Hand of Harm (6/day, Wisdom Modifier Uses)

When Korla hits a creature with an unarmed strike, she can spend 1 ki point to deal an extra 1d8+3 necrotic damage as she strikes pressure points with surgical precision. If the target fails a DC 14 Constitution saving throw, it is also stunned until the end of Korla's next turn as its nervous system temporarily shuts down. Korla whispers "I'm sorry" with each use.

Physician's Touch

When Korla uses Flurry of Blows, she can replace one unarmed strike with a use of Hand of Mercy (without expending daily uses, but still costs 1 ki point). Additionally, she has advantage on Wisdom (Medicine) checks and can stabilize a dying creature as a bonus action without needing to make a check.

Surprise Attack (1/turn)

Racial ability. If Korla surprises a creature and hits it with an attack during the first round of combat, the attack deals an extra 2d6 damage. However, Korla only uses this to incapacitate, targeting joints and nerve clusters to disable without killing.
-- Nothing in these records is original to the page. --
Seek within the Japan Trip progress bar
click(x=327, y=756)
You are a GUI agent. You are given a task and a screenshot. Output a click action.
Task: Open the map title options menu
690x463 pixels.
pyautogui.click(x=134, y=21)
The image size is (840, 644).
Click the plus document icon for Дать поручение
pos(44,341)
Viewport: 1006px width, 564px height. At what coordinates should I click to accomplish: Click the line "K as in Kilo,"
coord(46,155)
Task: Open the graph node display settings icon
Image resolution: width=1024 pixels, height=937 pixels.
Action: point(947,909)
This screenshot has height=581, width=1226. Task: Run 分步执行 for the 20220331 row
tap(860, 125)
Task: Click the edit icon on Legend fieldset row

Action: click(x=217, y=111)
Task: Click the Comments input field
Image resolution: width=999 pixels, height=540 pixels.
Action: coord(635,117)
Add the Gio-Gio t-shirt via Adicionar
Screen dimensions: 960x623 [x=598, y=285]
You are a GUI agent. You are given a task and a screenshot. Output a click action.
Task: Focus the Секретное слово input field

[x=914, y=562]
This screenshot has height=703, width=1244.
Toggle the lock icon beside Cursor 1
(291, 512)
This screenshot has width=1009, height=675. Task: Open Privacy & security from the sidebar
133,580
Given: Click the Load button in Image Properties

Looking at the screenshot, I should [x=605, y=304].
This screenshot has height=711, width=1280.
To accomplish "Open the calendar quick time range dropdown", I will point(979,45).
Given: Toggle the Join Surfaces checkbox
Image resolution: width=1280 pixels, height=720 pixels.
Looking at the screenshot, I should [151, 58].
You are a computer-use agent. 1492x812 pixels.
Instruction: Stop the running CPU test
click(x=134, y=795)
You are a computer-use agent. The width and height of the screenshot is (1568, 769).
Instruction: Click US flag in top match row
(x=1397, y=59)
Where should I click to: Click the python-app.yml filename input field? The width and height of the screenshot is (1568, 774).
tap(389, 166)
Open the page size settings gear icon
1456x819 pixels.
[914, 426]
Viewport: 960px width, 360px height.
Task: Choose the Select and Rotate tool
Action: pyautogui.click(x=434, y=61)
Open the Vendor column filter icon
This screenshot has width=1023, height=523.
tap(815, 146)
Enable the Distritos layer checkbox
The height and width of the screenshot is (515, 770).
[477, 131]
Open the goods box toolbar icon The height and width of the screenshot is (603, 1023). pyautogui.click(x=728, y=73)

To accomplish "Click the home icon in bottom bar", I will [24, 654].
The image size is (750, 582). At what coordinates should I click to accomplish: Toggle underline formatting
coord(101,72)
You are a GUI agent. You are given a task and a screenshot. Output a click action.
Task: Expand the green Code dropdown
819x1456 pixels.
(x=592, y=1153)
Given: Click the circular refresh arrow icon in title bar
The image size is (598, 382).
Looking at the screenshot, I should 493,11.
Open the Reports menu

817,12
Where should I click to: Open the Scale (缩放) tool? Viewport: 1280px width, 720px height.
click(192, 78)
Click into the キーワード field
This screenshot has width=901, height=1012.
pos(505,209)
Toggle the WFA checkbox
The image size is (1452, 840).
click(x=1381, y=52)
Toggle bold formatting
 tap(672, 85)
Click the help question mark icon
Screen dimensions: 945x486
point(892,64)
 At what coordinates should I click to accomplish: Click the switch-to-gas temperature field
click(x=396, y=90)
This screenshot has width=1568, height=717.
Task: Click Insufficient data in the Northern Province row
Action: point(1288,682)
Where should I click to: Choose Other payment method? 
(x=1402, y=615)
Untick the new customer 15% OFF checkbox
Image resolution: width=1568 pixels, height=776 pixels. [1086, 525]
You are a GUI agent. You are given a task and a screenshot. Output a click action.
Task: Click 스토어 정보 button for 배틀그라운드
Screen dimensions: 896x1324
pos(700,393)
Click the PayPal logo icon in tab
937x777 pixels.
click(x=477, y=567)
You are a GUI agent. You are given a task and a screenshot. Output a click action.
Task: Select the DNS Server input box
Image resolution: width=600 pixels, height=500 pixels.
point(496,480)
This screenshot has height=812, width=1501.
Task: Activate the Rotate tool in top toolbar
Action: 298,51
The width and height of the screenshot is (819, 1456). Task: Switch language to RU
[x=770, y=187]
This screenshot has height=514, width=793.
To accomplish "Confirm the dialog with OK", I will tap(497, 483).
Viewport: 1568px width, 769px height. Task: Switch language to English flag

Penitent's Interposition (Recharge 5-6)

When an ally within 10 feet of Korla is targeted by an attack, she can use her reaction to intercept, moving into the attack's path. The attack targets Korla instead. If the attack hits, Korla takes half damage (rounded down) and can immediately make an unarmed strike against the attacker. Her prayer beads burn cold against her wrist as old instincts merge with new purpose.

DM Notes

Korla's voice drops to a near-whisper when she's genuinely moved: "You… you could have hurt them. But you didn't. That took strength I'm still learning." Her signature gesture is touching her prayer beads to her forehead before any act of healing, a brief meditation that steadies her hands. When intimidated, she becomes perfectly still—unnervingly so—yellow eyes fixed on middle distance, claws flexing once before tucking back into her palms. It's the quiet of a predator remembering it was bred for violence. She responds to genuine persuasion about redemption and second chances with visible emotion, voice cracking slightly. Deception about innocent lives in danger triggers her flaw immediately—she WILL act, discipline be damned. Her deal-breaker: anyone who harms children. She will break her vow of mercy for that, and she knows it, which terrifies her. Use her as a moral mirror for the party's own violence, a healer who understands the weight of every death because she's caused so many. The wooden horse in her pouch is her secret—if players discover it and ask gently, she'll tell them everything, tears cutting tracks through her fur.